The zebra haworthia is not toxic to cats. The ASPCA Poison Control Center has classified zebra haworthia as a non-toxic plant for cats, dogs, and even horses.
Zebra haworthia plants are completely safe in your cat-friendly home, despite their uncanny resemblance to the poisonous aloe vera plant. It does not contain toxic principles that can hurt our feline companions thus, it is ideal to grow in your home even in the presence of your cats.
Can Cats Eat Zebra Haworthia?
Although zebra plants are thought to be safe for cats, it is important to remember that eating any plant can cause vomiting, diarrhea, and constipation in cats. This is particularly true if your cat frequently consumes houseplants.

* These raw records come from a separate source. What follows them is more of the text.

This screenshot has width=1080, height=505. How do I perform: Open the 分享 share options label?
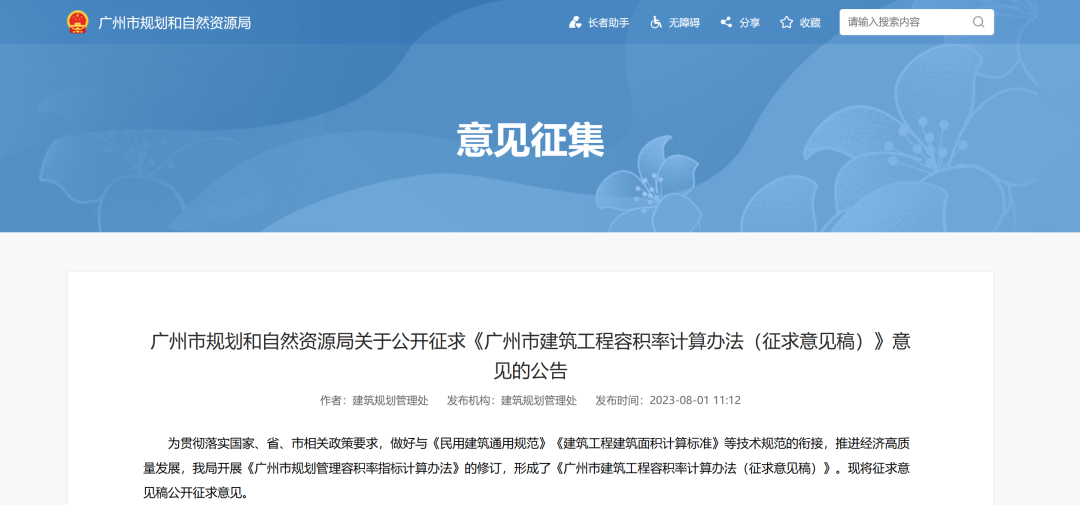pos(750,22)
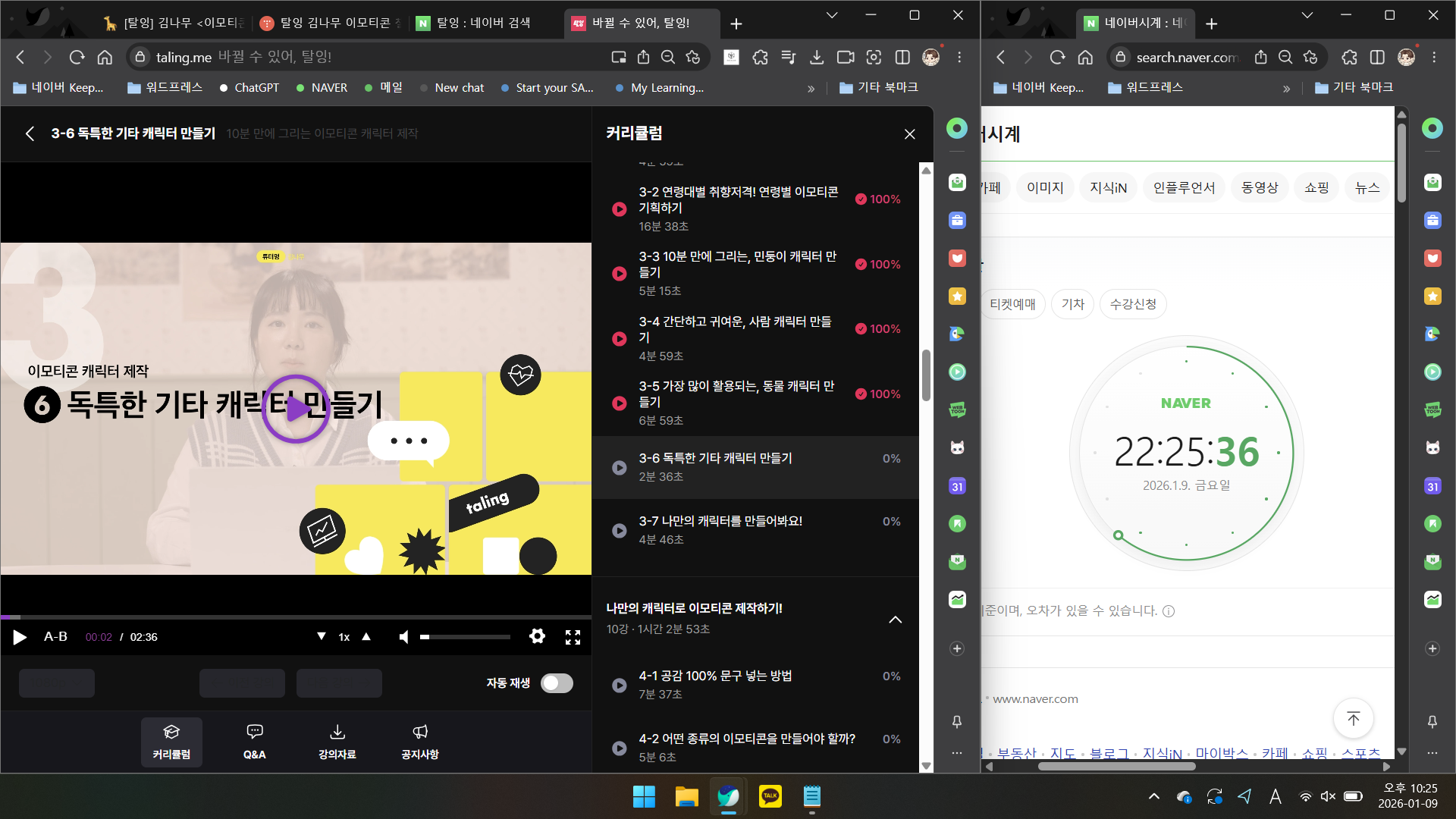
Task: Open the Q&A icon tab below the video
Action: 255,741

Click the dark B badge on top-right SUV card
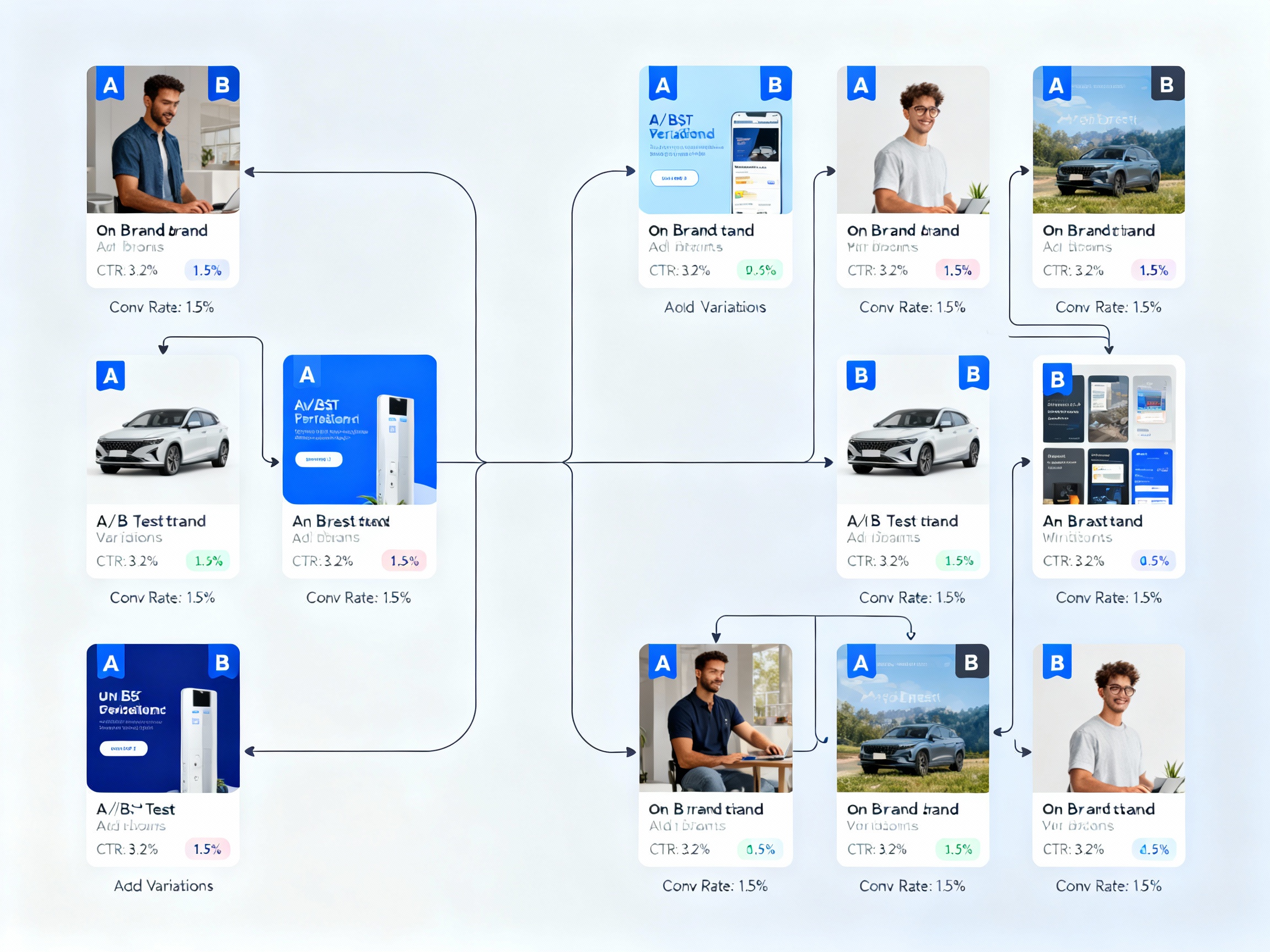(1167, 85)
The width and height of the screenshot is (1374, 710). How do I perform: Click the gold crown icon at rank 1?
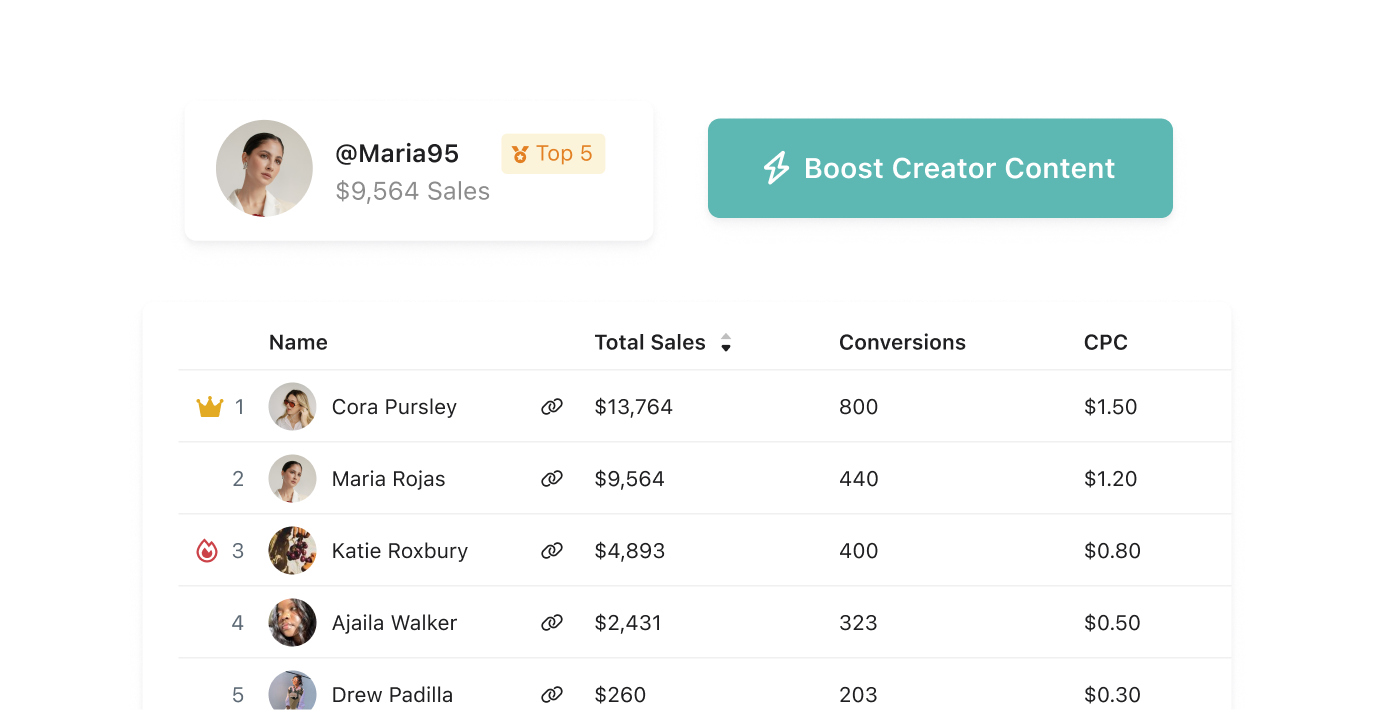210,407
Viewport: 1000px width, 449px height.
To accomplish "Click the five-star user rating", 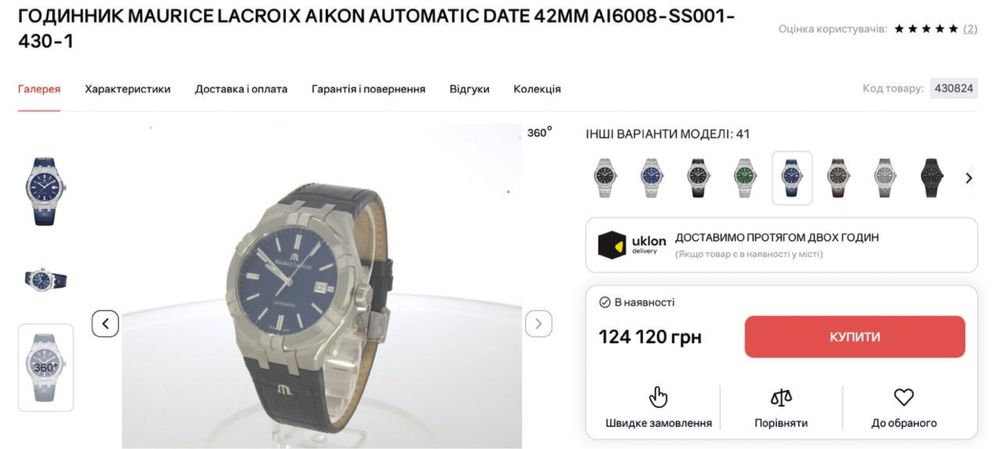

Plants, in sufficient quantities, can cause stomach upset in cats because they cannot digest them. Carnivores, such as cats, lack the enzymes needed to process plant materials in their stomachs. As a result, cats expel plant matter from their bodies via puking or irregular bowel movements.
What is Zebra Haworthia?
The zebra haworthia is a succulent evergreen plant with short foliage arranged in rosettes measuring 6 to 12 cm in diameter. The succulent leaves are tapered with white tubercle bands. Summer flowers appear at the end of an inflorescence in October and November.
The plant is a species of the Haworthiopsis genus, which previously included species that have been transferred to the Haworthia genus, a distinction based on the characteristics of their leaves.
This haworthia species easily subdivide and offsets; in the wild, it forms large clumps. It is widely known as a house plant due because of its drought resistance and general hardiness.
This plant is endemic to Eastern Cape Province, South Africa. It is a slow-growing succulent with a life expectancy of up to 50 years. These plants thrive in harsh environments and are frequently found buried in the sand. They are simple to grow for gardeners, as these plants prefer a well-draining soil mix.
Keeping Cats Away From Zebra Haworthia
Cats don’t like to walk on rough or thorny surfaces, so try sprinkling pinecones, brush, or twigs over the soil’s surface. When setting up thorny trimmings from raspberries, holly, or roses, keep in mind to wear gloves to prevent injury. Cats will also struggle to dig in coarse mulches like stones or coarse wood chips.
You can also opt to grow plants that cats are known to avoid because they are not tasty or attractive to them. For instance, some plants, like the scaredy-cat plant, release odors that cats find repulsive (Coleus canina). Rue, lavender, rosemary, and pennyroyal are some additional plants that are frequently suggested for cat deterrent purposes.